For practical purposes, yes. The leaks showed how NSA has built a multi-layered data harvesting-archiving-searching machine that works not only through compromised hardware (including cameras), but also big company infrastructures, phone/email/SMS/internet browsing records and content, fiber optic cable tapping, hacking, installing bugs, spying and more.
If the camera itself is not bugged, it likely is harvested at another step at some point and nothing's more clear that if NSA wants to see what a camera sees, they are able to tap it if needed. Sure, untapped cameras exist, but it doesn't really make a practical difference. The NSA will still have your information if it wants, and likely already has most of it.
I don't know how long the records persist, but presumably for things like video surveillance footage the decay period would be quite fast. For full-text contents, less speedy but still fast.
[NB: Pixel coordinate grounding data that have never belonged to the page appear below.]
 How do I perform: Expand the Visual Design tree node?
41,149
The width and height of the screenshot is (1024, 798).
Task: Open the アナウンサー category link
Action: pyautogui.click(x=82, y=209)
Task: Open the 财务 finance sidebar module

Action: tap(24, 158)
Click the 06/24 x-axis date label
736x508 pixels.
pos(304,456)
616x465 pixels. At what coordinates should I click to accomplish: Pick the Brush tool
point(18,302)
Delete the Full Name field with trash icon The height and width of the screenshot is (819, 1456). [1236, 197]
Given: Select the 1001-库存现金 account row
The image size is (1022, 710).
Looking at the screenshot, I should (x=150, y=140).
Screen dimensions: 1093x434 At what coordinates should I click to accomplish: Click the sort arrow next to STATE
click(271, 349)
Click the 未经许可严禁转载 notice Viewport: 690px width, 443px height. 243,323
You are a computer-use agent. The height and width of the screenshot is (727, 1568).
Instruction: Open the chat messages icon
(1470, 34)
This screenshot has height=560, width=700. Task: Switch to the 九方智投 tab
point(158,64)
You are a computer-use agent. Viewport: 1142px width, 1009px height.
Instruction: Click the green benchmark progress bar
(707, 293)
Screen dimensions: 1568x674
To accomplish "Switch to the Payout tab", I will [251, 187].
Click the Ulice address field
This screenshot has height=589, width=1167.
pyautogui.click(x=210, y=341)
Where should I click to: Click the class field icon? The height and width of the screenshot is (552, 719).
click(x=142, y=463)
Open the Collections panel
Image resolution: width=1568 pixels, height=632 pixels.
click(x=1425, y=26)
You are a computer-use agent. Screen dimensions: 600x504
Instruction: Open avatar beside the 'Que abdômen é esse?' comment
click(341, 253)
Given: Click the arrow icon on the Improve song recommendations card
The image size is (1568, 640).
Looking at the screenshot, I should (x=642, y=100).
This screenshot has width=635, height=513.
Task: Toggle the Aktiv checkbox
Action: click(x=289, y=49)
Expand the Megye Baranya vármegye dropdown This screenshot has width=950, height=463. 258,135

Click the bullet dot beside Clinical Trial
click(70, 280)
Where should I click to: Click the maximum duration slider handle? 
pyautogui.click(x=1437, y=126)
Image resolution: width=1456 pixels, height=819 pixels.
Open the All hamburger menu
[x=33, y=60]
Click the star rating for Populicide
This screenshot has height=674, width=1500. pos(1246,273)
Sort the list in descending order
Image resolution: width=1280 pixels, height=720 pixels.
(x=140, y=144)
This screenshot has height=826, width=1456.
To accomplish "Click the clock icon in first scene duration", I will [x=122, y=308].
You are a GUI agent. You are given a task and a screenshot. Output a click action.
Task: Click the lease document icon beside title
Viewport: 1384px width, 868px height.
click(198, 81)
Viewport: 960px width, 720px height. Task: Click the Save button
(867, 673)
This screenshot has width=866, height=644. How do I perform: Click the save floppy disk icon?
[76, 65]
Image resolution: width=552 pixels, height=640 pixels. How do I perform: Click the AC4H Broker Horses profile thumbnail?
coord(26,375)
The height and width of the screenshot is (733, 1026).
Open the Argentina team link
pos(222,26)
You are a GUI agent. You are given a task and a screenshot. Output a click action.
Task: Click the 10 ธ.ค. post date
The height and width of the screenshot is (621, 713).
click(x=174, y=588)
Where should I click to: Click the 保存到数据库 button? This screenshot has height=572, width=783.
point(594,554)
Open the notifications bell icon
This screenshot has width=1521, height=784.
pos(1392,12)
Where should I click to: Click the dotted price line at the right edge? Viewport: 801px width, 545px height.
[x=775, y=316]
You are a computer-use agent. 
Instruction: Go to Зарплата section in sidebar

I can only truly envision long-term collection and storage of metadata - and even then, it's a big question how much is feasible and reasonable to store indefinitely.
It's likely that for your security camera footage to be accessed you would have to be targeted. It's likely that such targeting would only affect footage in the future or very recent past. But I'd grant that pervasive attackers can probably capture exponentially-decaying single video frames from millions of cameras if they were appropriately motivated, and those single frames could go back quite far.
The real problem here is the existence of such a system creates a kind of panopticon [0], with chilling effects not only on activity and discussion contrarian to the current administration, but also any future administration that may have access to electronic surveillance records. Without knowing how long records are kept, it is quite plausible that a future authoritarian state will misuse past records to target civilians.